GPT 5.2 Played poorly in the opening and blundered a piece. It's chess skill hasn't improved from it's predecessor; the strongest model from OpenAI continues to be GPT 4.5.

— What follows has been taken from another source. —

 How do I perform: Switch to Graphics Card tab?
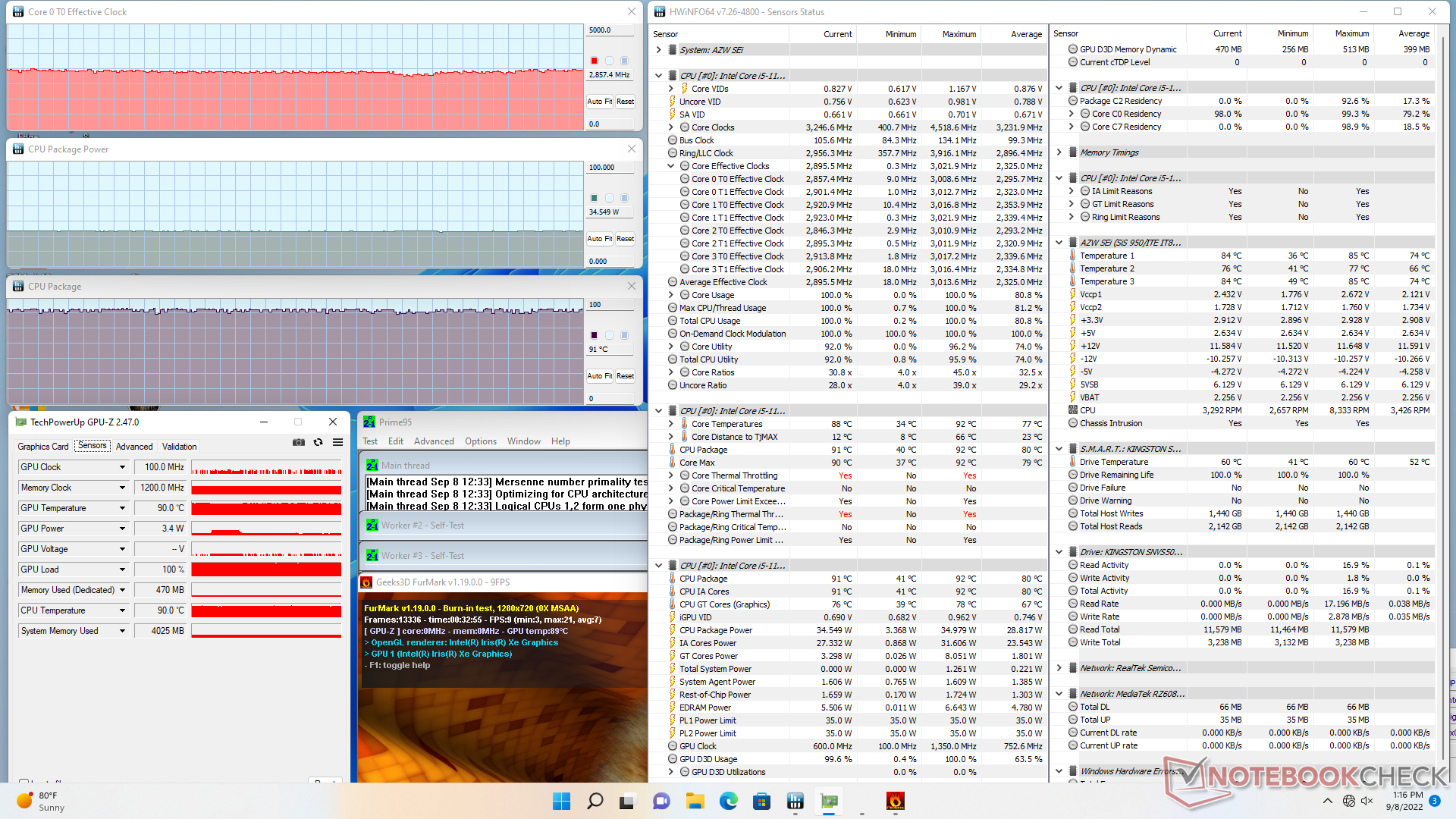pyautogui.click(x=43, y=447)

1. d4 Nf6 2. c4 e6 3. Nf3 d5 4. g3 Be7 5. Bg2 O-O 6. O-O dxc4 7. Qc2 a6 8. a4 Bd7 9. Qxc4 c5 10. dxc5 Bxc5 11. Qxc5 Nc6 12. Nc3 b6 13. Qd6 Ne8 14. Qf4 e5 15. Nxe5 Nxe5 16. Qxe5 Qc7
Claude Opus 4.5 played poorly throughout the game and lost.
1. d4 Nf6 2. c4 e6 3. Nf3 b6 4. g3 Bb7 5. Bg2 Be7 6. b3 O-O 7. O-O d5 8. cxd5 exd5 9. Bb2 Nbd7 10. Nbd2 c5 11. Rc1 Rc8 12. dxc5 bxc5 13. Ne5 Nxe5 14. Bxe5 Qb6 15. Qc2 Rfd8 16. Rfd1 Bd6 17. Bxf6 gxf6 18. Nf3 Be5 19. Nh4 d4 20. Be4 Bxe4 21. Qxe4 f5 22. Qxe5 Rd5 23. Qxd5 Qc6 24. Qxf5 Qf3 25. Qxc8+ Kg7 26. exf3 d3 27. Rxc5 d2 28. Rc6 h6 29. Nf5+ Kh7 30. Rxh6#
Gemini 3 played well in the opening and had a large advantage, but played poorly in the endgame and lost. It seems to me to be the one of the strongest models so far, around the same level as GPT-4.5.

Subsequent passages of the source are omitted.